Saturday brings another Armmagh for Sean Cavanagh

IF Sean Cavanagh is ever afforded an episode of Laochra Gael, it’s a dead cert that Armagh will feature heavily.
As a precocious 20-year-old back in 2003, Sean Cavanagh was part of the first ever Tyrone team to win the All-Ireland title. As if anyone needed reminding, they overcame Armagh in the final.
While on the verge of tears, he delivered a rousing speech in the huddle prior to throw-in. On a team of leaders, he was already afforded top dog status.
He also ran riot in the 2005 All-Ireland semi-final against the Orchard County on his way to collecting a second Celtic Cross.
Those famous wins were only more satisfying considering his personal background. His home club is the Moy, situated right on the Tyrone-Armagh border.
He also won a MacRory Cup with St Patrick’s Armagh, and is Charlie Vernon’s brother-in-law.
It’s safe to say the Tyrone management did a sterling job then in putting Cavanagh up for interrogation earlier this week at Garvaghey.

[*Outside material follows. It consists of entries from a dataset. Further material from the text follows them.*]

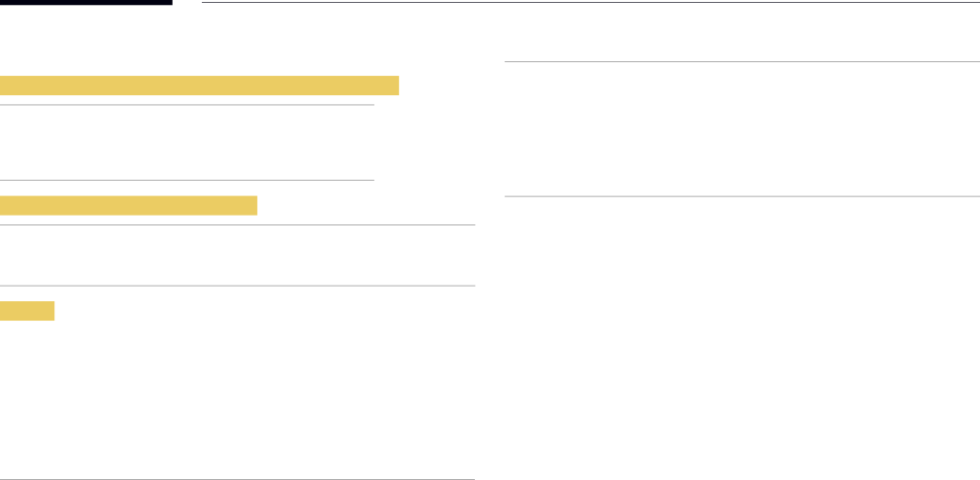This screenshot has height=480, width=980.
Task: Select the longest yellow highlighted bar
Action: tap(199, 85)
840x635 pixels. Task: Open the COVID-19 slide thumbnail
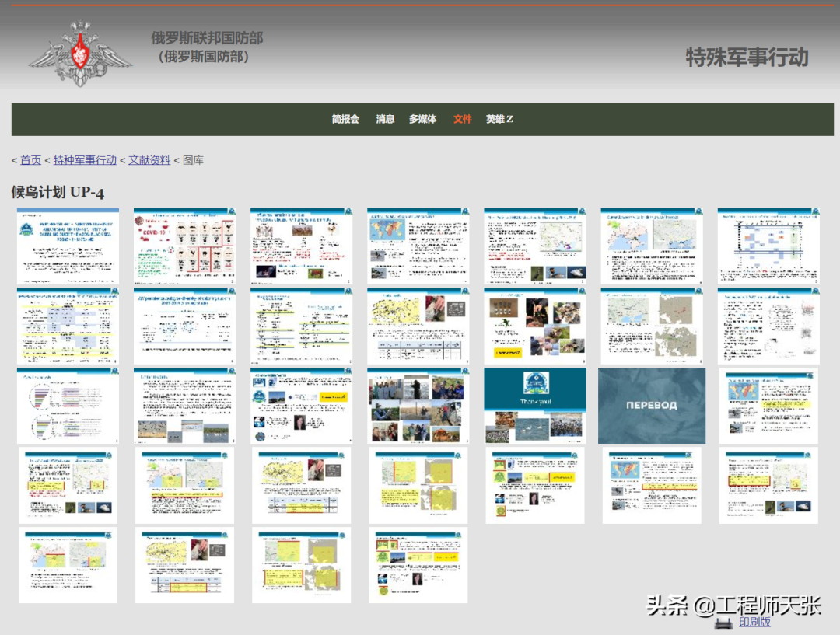pyautogui.click(x=184, y=247)
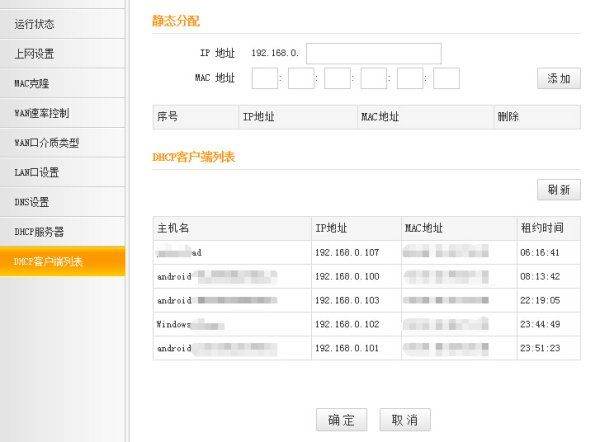The image size is (600, 442).
Task: Click the second MAC 地址 input box
Action: click(x=301, y=78)
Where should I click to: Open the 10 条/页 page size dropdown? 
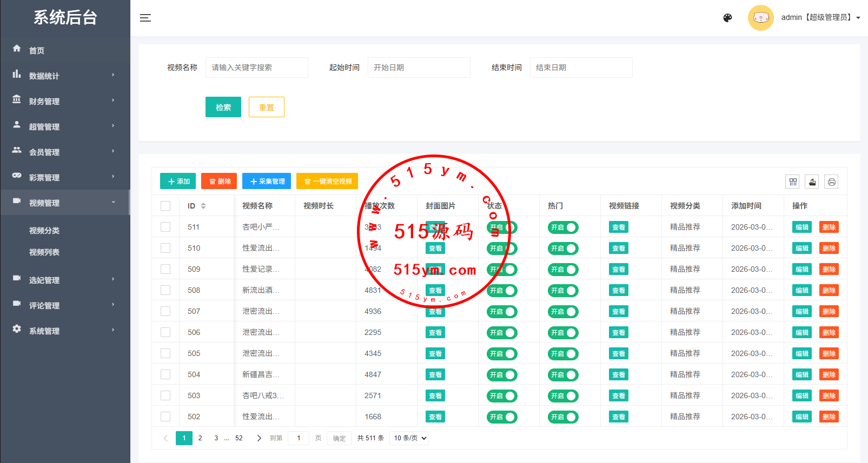[x=409, y=438]
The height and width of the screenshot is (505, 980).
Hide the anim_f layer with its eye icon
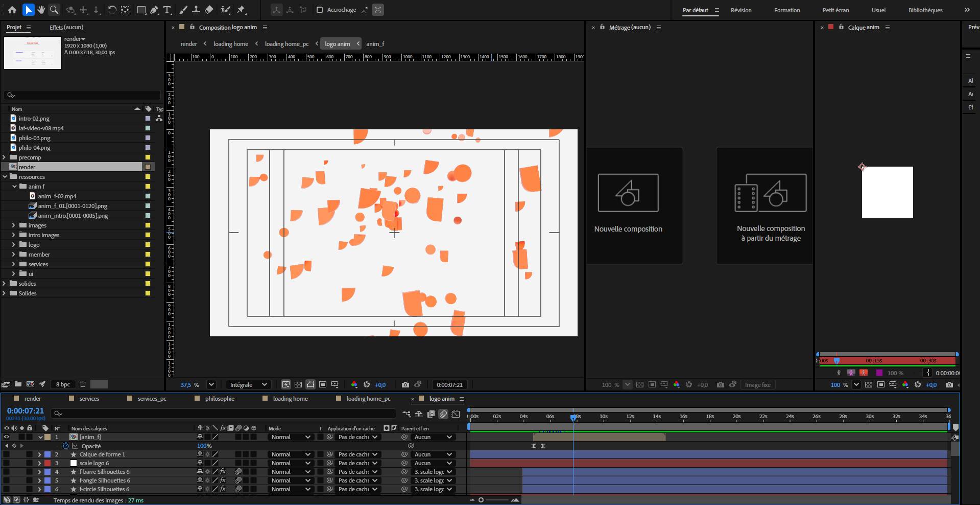(7, 437)
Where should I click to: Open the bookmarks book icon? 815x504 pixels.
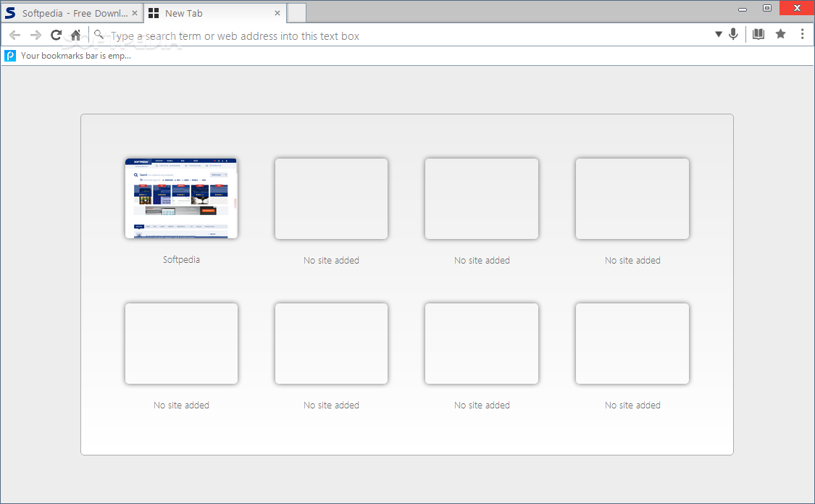758,34
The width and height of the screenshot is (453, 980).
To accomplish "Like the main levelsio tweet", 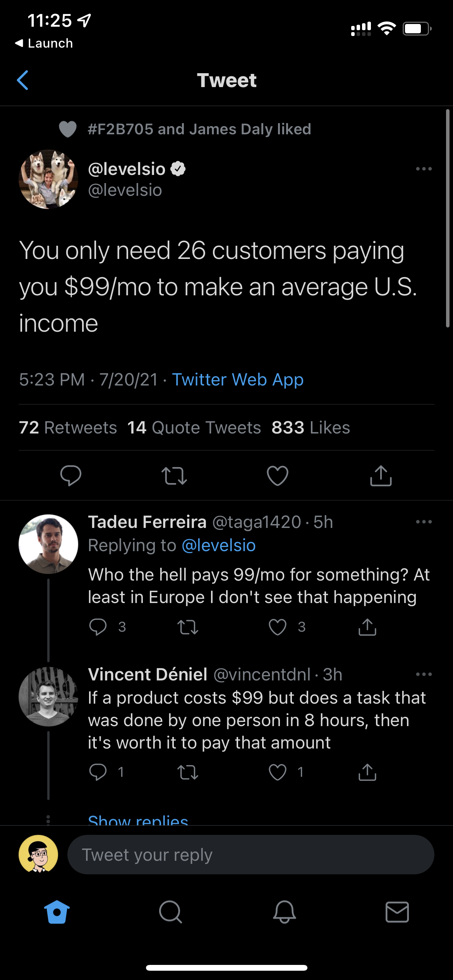I will coord(278,475).
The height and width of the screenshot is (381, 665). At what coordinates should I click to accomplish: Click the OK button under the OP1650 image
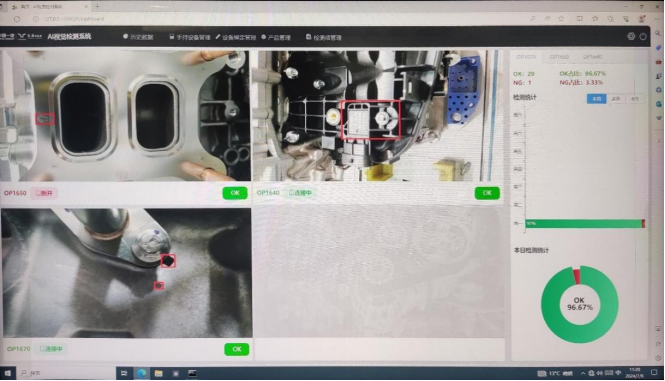235,193
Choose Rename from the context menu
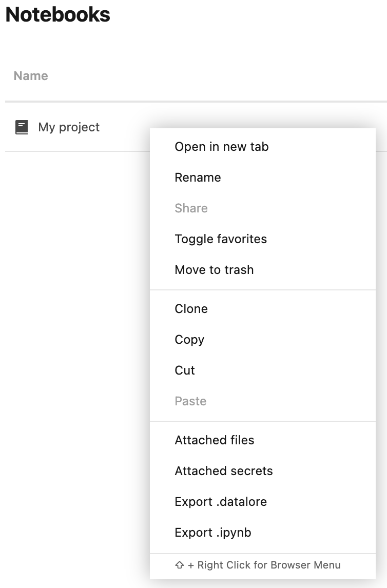Image resolution: width=387 pixels, height=588 pixels. [x=198, y=178]
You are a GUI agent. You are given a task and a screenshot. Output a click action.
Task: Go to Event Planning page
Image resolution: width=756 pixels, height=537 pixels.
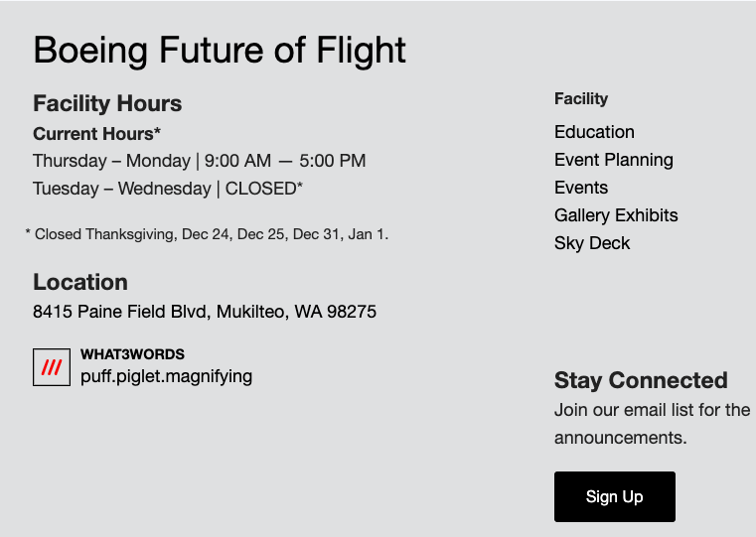(x=613, y=160)
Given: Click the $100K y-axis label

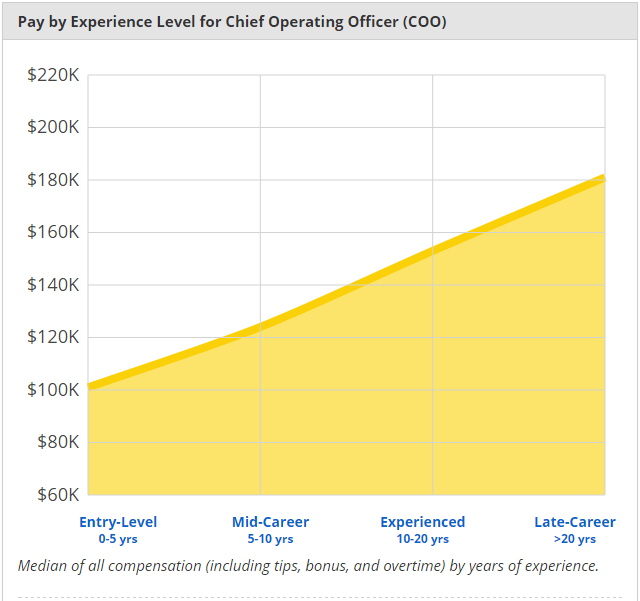Looking at the screenshot, I should coord(53,390).
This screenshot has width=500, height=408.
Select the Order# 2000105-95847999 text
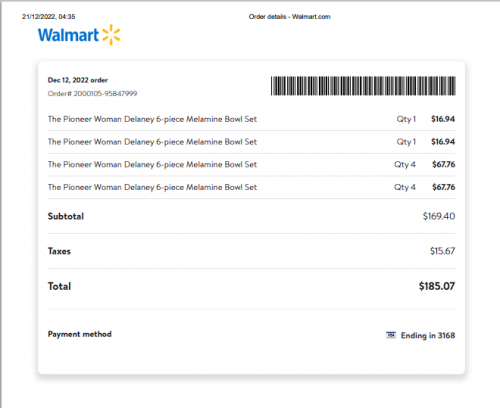92,94
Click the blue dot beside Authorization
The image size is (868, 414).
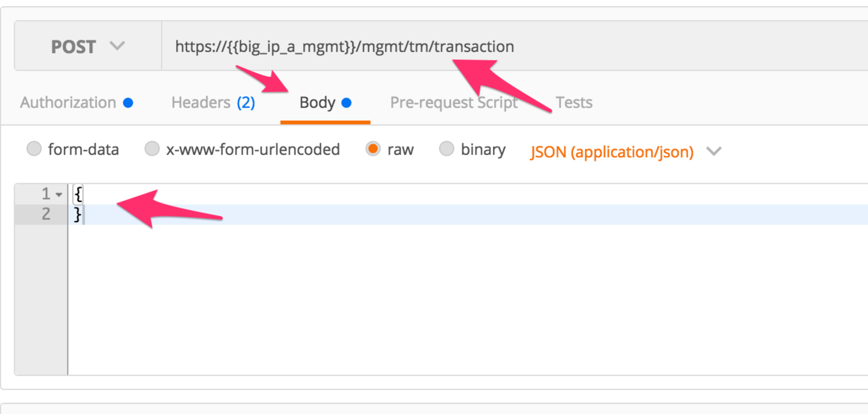pos(128,102)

The five-time All-Star is cherishing one last battle against his old friends from across the River Blackwater in Saturday’s All-Ireland quarter-final sell out at Croke Park.
“It’s amazing, I didn’t really have to think about the draw. After they won on Saturday night I almost assumed it would be Armagh and so it is.
“The younger members of our team probably don’t remember all those battles and it’s a bit strange to look on at the Armagh games at the moment. You’re watching John Toal, Kieran McGeeney, Paddy McKeever and Paul McGrane standing on the sideline.
“Those are the guys that I had the direct battles with in the early 2000s and mid 2000s. it’s a bit strange for me, I’m on the playing side of the white line and they’re on the other one.”
He added: “They have that bit of focus and drive, having played against those guys you realise how driven they were and how strong as individuals they were and they have their stamp on the new team.”
The 34-year-old has made it clear that this is his last year in a Tyrone jersey. In their Ulster final win, he looked a little non-plussed to be substituted with twenty minutes to go. In the cold light of day, he understands Mickey Harte’s hard logic.
“I suppose it’s a little bit strange for me. At this stage in my career, I really am just buzzing to be part of this team. I’ve said this before, I can see the talent that’s even outside the 26. I can see the effort the guys are putting in, some of the guys that aren’t getting a minute of football are really top footballers.
“It’s a good place for Tyrone to be in at the minute. We’re in that sort of a squad, there’s almost that acceptance that players are going to start and some are going to finish it, obviously Mickey will make those decisions. When you see the Darren McCurrys and Lee Brennans and the quality we have in reserve, you realise those guys deserve game-time and they’re taking their chances too.”